I'm relatively new to PyTorch and am trying to reproduce an algorithm from an academic paper that approximates a term using the Hessian matrix. I've set up a toy problem so that I can compare the results of the full Hessian with the approximation. I found this gist and have been playing with it to compute the full Hessian part of the algorithm.
I am getting the error: "RuntimeError: one of the variables needed for gradient computation has been modified by an inplace operation."
I've scoured through the simple example code, documentation, and many, many forum posts about this issue and cannot find any in-place operations. Any help would be greatly appreciated!
Here is my code:
import torch
import torch.autograd as autograd
import torch.nn as nn
import torch.nn.functional as F
import torch.optim as optim
import numpy as np
torch.set_printoptions(precision=20, linewidth=180)

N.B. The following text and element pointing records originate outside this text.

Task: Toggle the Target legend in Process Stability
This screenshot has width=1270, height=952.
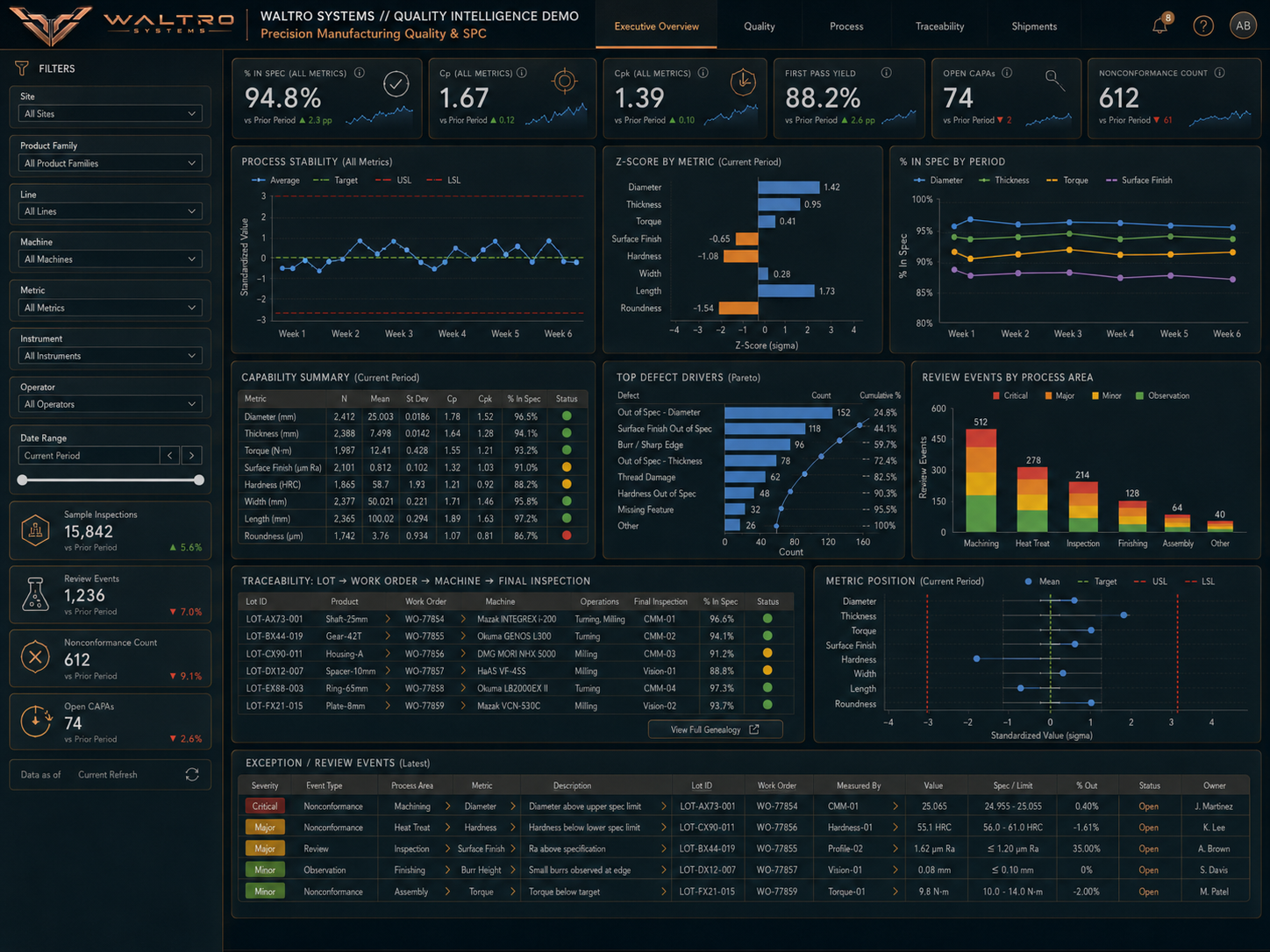Action: point(336,181)
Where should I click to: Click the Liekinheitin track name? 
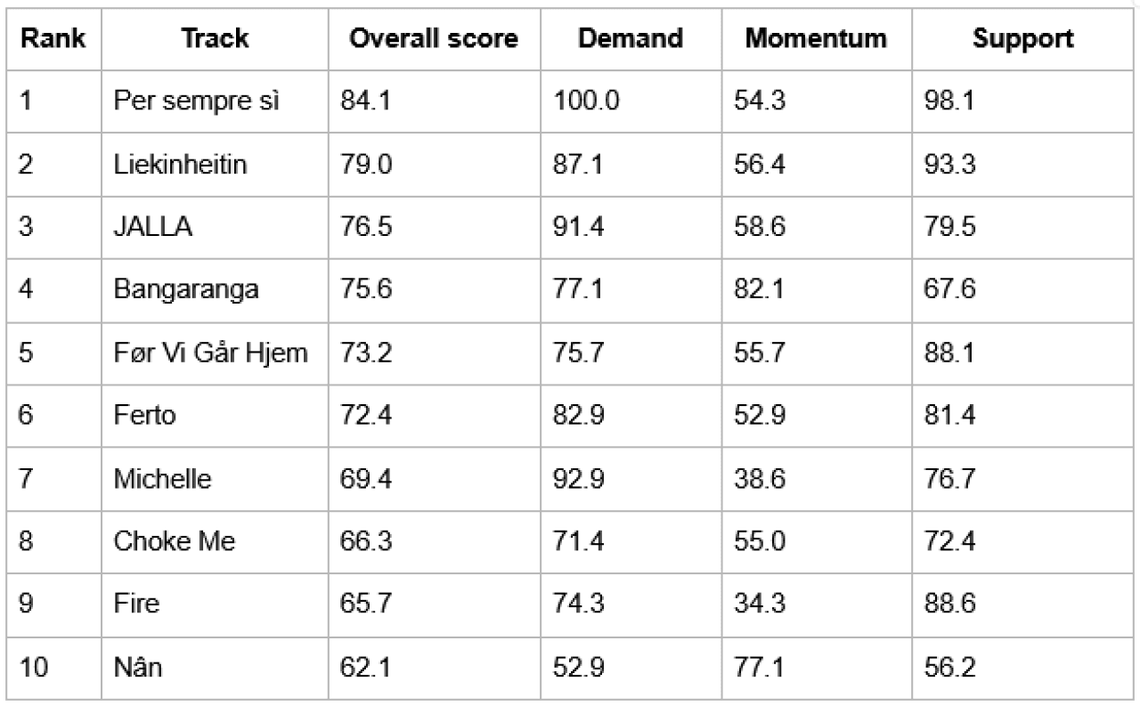pos(180,164)
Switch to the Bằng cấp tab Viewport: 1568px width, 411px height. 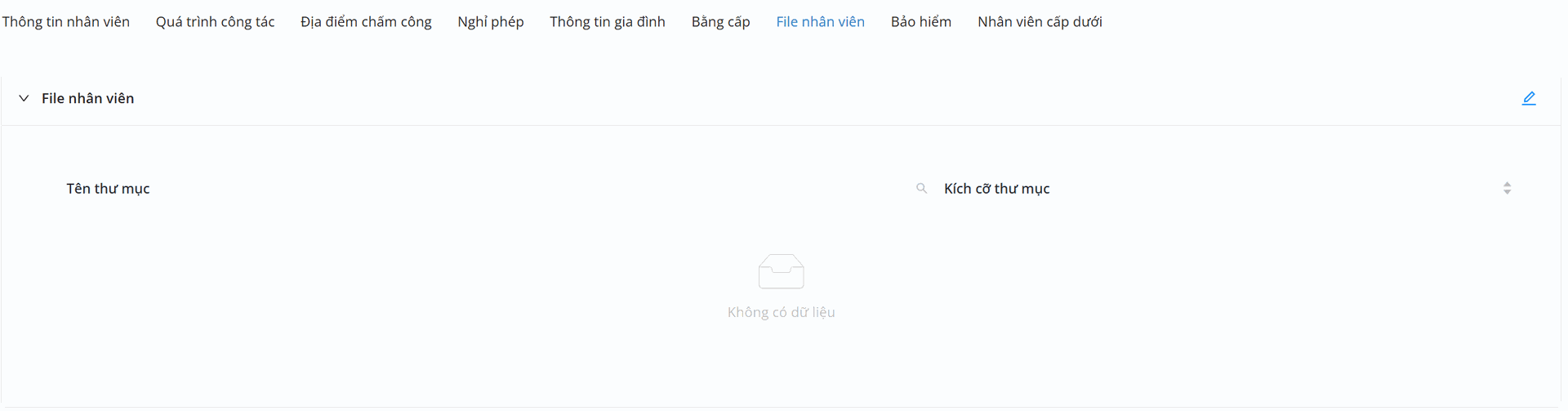coord(720,22)
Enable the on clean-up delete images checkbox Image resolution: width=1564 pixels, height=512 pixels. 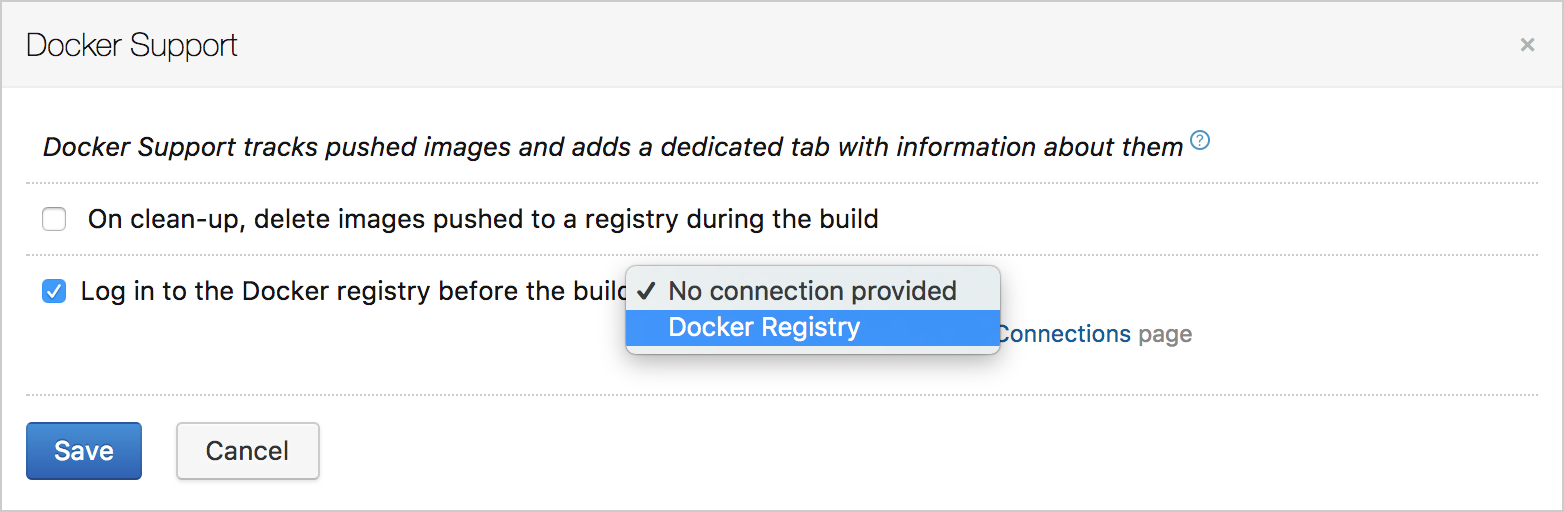(x=54, y=219)
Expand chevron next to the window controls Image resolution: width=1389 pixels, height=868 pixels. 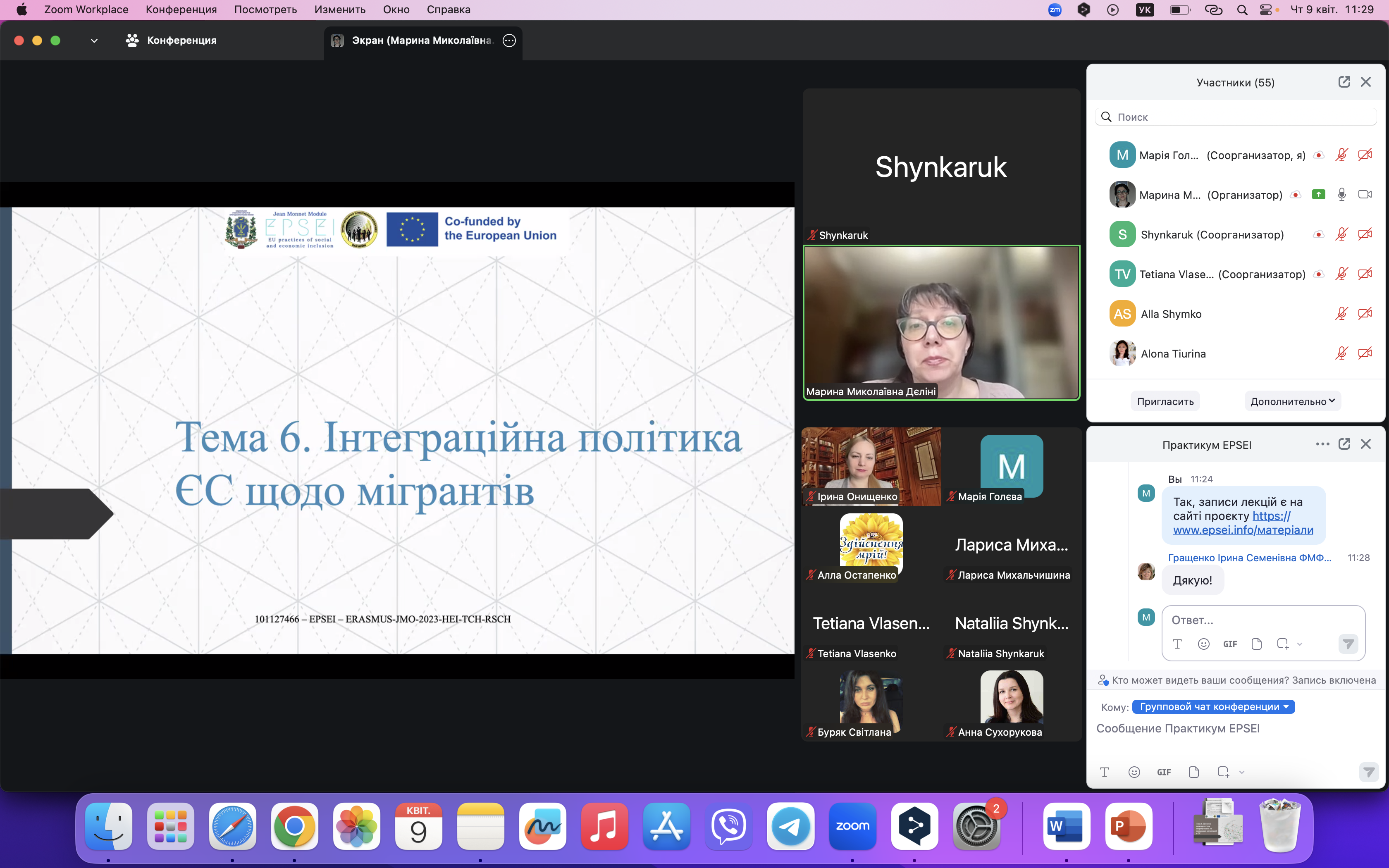[x=94, y=41]
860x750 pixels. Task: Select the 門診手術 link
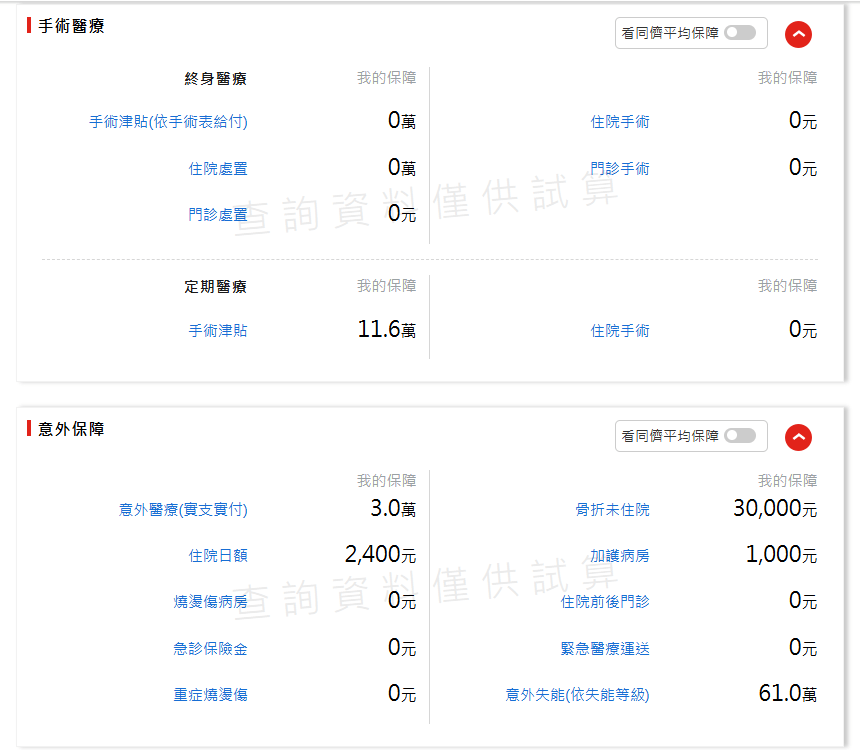tap(620, 169)
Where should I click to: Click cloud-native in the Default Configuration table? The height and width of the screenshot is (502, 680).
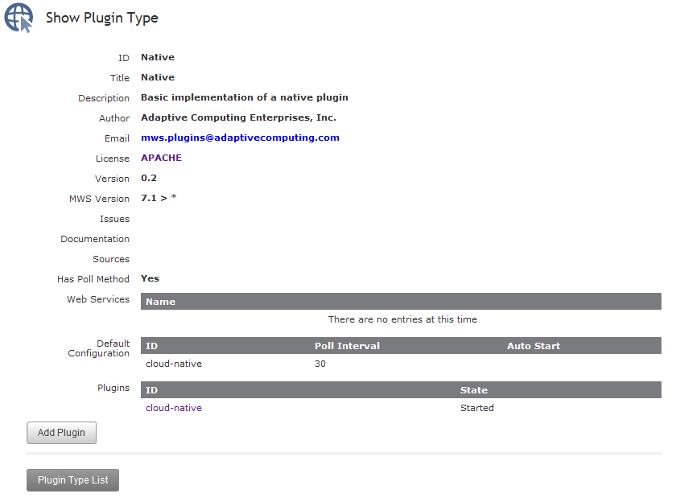tap(173, 364)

def jacobian(y, x, create_graph=False):
jac = []
flat_y = y.reshape(-1)
grad_y = torch.zeros_like(flat_y)
for i in range(len(flat_y)):
grad_y[i] = 1.
grad_x, = torch.autograd.grad(flat_y, x, grad_y, retain_graph=True, create_graph=create_graph)
jac.append(grad_x.reshape(x.shape))
grad_y[i] = 0.
return torch.stack(jac).reshape(y.shape + x.shape)
def hessian(y, x):
return jacobian(jacobian(y, x, create_graph=True), x)
def f(x):
return x * x
np.random.seed(435537698)
num_dims = 2
num_samples = 3
X = [np.random.uniform(size=num_dims) for i in range(num_samples)]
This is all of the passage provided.